Public recognition of Auden's work sharply increased after his poem "Funeral Blues" ("Stop all the clocks") was read aloud in the popular film Four Weddings and a Funeral (1994). Subsequently, a pamphlet edition of ten of his poems, Tell Me the Truth About Love, sold over 275,000 copies. An excerpt from his poem "As I walked out one evening" was recited in the film Before Sunrise (1995). Following the events of 11 September 2001, his 1939 poem "September 1, 1939" gained widespread circulation and frequent broadcast, resonating deeply with the public due to its perceived relevance to the times. In 2007, his centenary year was marked by numerous public readings and broadcast tributes in both the UK and the US.
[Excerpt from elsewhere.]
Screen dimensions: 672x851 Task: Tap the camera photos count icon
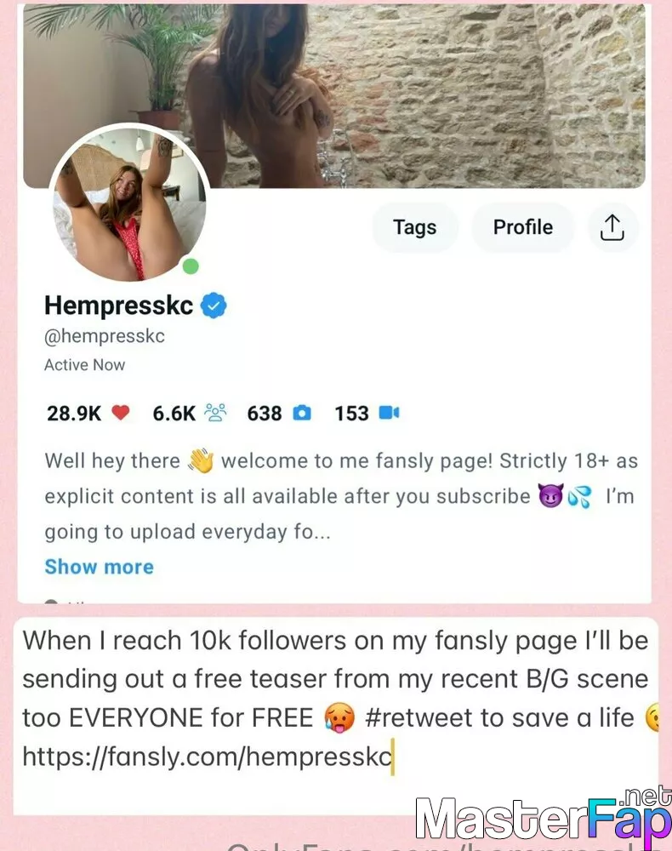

Memorials and plaques commemorating Auden's life and work are situated in various locations: in Westminster Abbey; at his birthplace at 55 Bootham, York; near his childhood home on Lordswood Road, Birmingham; in the chapel of Christ Church, Oxford; on the site of his apartment at 1 Montague Terrace, Brooklyn Heights; at his apartment at 77 St. Mark's Place, New York (though this plaque has since been damaged and removed); at the site of his death at Walfischgasse 5 in Vienna; and in the Rainbow Honor Walk in San Francisco, which recognizes LGBT individuals who have made significant contributions. In Kirchstetten, Austria, his study in his former farmhouse is accessible to the public upon request.
In 2023, newly declassified UK government files revealed that Auden had been considered as a candidate to become the new Poet Laureate of the United Kingdom in 1967, following the death of John Masefield. However, he was ultimately rejected for the position due to having acquired American citizenship.